What the task requires: The expected output is each entry, given again exactly.

####################

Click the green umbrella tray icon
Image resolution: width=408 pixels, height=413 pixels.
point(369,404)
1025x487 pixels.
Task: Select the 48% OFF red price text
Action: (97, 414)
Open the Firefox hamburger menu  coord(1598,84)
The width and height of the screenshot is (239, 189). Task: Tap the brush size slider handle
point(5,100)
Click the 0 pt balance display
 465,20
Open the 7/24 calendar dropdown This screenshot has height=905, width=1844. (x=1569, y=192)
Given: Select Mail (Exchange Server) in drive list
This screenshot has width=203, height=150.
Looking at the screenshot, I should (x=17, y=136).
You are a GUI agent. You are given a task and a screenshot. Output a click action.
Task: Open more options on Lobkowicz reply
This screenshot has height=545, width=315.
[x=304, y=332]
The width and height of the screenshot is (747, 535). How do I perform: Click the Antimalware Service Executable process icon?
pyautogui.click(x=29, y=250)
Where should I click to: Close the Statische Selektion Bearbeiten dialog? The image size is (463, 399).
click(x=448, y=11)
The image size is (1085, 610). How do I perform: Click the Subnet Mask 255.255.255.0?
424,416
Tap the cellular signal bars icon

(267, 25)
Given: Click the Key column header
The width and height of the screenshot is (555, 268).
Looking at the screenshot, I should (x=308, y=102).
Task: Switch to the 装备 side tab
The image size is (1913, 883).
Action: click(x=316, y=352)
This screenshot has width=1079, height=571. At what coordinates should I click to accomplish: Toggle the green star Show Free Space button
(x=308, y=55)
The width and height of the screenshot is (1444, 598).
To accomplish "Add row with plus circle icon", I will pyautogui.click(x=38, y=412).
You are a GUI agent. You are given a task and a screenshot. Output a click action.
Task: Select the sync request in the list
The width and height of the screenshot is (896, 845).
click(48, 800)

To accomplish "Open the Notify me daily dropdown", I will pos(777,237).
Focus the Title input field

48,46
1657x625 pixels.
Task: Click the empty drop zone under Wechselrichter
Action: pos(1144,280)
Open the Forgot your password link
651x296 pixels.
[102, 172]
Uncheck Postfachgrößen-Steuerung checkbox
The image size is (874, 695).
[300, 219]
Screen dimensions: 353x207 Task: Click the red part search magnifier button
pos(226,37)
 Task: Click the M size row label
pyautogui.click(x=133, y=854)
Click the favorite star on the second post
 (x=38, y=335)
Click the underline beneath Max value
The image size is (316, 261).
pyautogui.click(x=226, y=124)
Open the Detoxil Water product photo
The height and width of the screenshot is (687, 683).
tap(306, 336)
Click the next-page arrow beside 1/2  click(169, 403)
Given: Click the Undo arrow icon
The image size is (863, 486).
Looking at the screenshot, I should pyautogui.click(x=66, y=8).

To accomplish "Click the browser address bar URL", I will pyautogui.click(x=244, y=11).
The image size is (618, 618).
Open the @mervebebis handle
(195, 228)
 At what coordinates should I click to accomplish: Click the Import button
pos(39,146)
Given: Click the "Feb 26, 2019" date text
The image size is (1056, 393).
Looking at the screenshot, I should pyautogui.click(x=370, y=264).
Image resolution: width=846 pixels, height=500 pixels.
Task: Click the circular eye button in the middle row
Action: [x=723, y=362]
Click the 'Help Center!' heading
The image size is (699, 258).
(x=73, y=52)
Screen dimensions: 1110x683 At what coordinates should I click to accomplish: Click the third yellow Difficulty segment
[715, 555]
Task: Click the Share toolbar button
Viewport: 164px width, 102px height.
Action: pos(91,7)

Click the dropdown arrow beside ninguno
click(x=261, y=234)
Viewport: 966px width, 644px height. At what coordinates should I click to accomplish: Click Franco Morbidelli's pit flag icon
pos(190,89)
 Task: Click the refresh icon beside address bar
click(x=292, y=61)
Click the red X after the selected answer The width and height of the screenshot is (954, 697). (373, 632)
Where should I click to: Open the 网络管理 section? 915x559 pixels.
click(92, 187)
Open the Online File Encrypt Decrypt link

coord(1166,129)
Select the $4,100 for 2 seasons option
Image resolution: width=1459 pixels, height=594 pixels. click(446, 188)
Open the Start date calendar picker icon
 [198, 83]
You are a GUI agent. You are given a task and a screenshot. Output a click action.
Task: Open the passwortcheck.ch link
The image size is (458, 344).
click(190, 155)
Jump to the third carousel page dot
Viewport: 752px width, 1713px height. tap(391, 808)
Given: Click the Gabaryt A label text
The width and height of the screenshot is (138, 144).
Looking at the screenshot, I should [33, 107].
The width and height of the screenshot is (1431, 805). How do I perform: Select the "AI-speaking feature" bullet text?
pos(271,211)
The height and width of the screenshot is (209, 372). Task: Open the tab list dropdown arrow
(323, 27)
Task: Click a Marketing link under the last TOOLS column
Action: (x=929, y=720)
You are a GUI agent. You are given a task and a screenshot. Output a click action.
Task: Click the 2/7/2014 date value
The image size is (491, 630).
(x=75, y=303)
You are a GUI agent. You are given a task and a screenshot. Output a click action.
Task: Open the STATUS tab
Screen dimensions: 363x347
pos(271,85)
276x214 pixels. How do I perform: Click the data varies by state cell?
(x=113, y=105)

####################

Solution to this task:
Click the green umbrella tray icon
Image resolution: width=408 pixels, height=413 pixels.
point(369,404)
1025x487 pixels.
Task: Select the 48% OFF red price text
Action: (97, 414)
Open the Firefox hamburger menu  coord(1598,84)
The width and height of the screenshot is (239, 189). Task: Tap the brush size slider handle
point(5,100)
Click the 0 pt balance display
 465,20
Open the 7/24 calendar dropdown This screenshot has height=905, width=1844. (x=1569, y=192)
Given: Select Mail (Exchange Server) in drive list
This screenshot has width=203, height=150.
Looking at the screenshot, I should (x=17, y=136).
You are a GUI agent. You are given a task and a screenshot. Output a click action.
Task: Open more options on Lobkowicz reply
This screenshot has height=545, width=315.
[x=304, y=332]
The width and height of the screenshot is (747, 535). How do I perform: Click the Antimalware Service Executable process icon?
pyautogui.click(x=29, y=250)
Where should I click to: Close the Statische Selektion Bearbeiten dialog? The image size is (463, 399).
click(x=448, y=11)
The image size is (1085, 610). How do I perform: Click the Subnet Mask 255.255.255.0?
424,416
Tap the cellular signal bars icon

(267, 25)
Given: Click the Key column header
The width and height of the screenshot is (555, 268).
Looking at the screenshot, I should (x=308, y=102).
Task: Switch to the 装备 side tab
The image size is (1913, 883).
Action: click(x=316, y=352)
This screenshot has width=1079, height=571. At what coordinates should I click to accomplish: Toggle the green star Show Free Space button
(x=308, y=55)
The width and height of the screenshot is (1444, 598).
To accomplish "Add row with plus circle icon", I will pyautogui.click(x=38, y=412).
You are a GUI agent. You are given a task and a screenshot. Output a click action.
Task: Select the sync request in the list
The width and height of the screenshot is (896, 845).
click(48, 800)

To accomplish "Open the Notify me daily dropdown", I will pos(777,237).
Focus the Title input field

48,46
1657x625 pixels.
Task: Click the empty drop zone under Wechselrichter
Action: pos(1144,280)
Open the Forgot your password link
651x296 pixels.
[102, 172]
Uncheck Postfachgrößen-Steuerung checkbox
The image size is (874, 695).
[300, 219]
Screen dimensions: 353x207 Task: Click the red part search magnifier button
pos(226,37)
 Task: Click the M size row label
pyautogui.click(x=133, y=854)
Click the favorite star on the second post
 (x=38, y=335)
Click the underline beneath Max value
The image size is (316, 261).
pyautogui.click(x=226, y=124)
Open the Detoxil Water product photo
The height and width of the screenshot is (687, 683).
tap(306, 336)
Click the next-page arrow beside 1/2  click(169, 403)
Given: Click the Undo arrow icon
The image size is (863, 486).
Looking at the screenshot, I should pyautogui.click(x=66, y=8).

To accomplish "Click the browser address bar URL", I will pyautogui.click(x=244, y=11).
The image size is (618, 618).
Open the @mervebebis handle
(195, 228)
 At what coordinates should I click to accomplish: Click the Import button
pos(39,146)
Given: Click the "Feb 26, 2019" date text
The image size is (1056, 393).
Looking at the screenshot, I should pyautogui.click(x=370, y=264).
Image resolution: width=846 pixels, height=500 pixels.
Task: Click the circular eye button in the middle row
Action: [x=723, y=362]
Click the 'Help Center!' heading
The image size is (699, 258).
(x=73, y=52)
Screen dimensions: 1110x683 At what coordinates should I click to accomplish: Click the third yellow Difficulty segment
[715, 555]
Task: Click the Share toolbar button
Viewport: 164px width, 102px height.
Action: pos(91,7)

Click the dropdown arrow beside ninguno
click(x=261, y=234)
Viewport: 966px width, 644px height. At what coordinates should I click to accomplish: Click Franco Morbidelli's pit flag icon
pos(190,89)
 Task: Click the refresh icon beside address bar
click(x=292, y=61)
Click the red X after the selected answer The width and height of the screenshot is (954, 697). (373, 632)
Where should I click to: Open the 网络管理 section? 915x559 pixels.
click(92, 187)
Open the Online File Encrypt Decrypt link

coord(1166,129)
Select the $4,100 for 2 seasons option
Image resolution: width=1459 pixels, height=594 pixels. click(446, 188)
Open the Start date calendar picker icon
 [198, 83]
You are a GUI agent. You are given a task and a screenshot. Output a click action.
Task: Open the passwortcheck.ch link
The image size is (458, 344).
click(190, 155)
Jump to the third carousel page dot
Viewport: 752px width, 1713px height. tap(391, 808)
Given: Click the Gabaryt A label text
The width and height of the screenshot is (138, 144).
Looking at the screenshot, I should [33, 107].
The width and height of the screenshot is (1431, 805). How do I perform: Select the "AI-speaking feature" bullet text?
pos(271,211)
The height and width of the screenshot is (209, 372). Task: Open the tab list dropdown arrow
(323, 27)
Task: Click a Marketing link under the last TOOLS column
Action: (x=929, y=720)
You are a GUI agent. You are given a task and a screenshot. Output a click action.
Task: Click the 2/7/2014 date value
The image size is (491, 630).
(x=75, y=303)
You are a GUI agent. You are given a task and a screenshot. Output a click action.
Task: Open the STATUS tab
Screen dimensions: 363x347
pos(271,85)
276x214 pixels. How do I perform: Click the data varies by state cell?
(x=113, y=105)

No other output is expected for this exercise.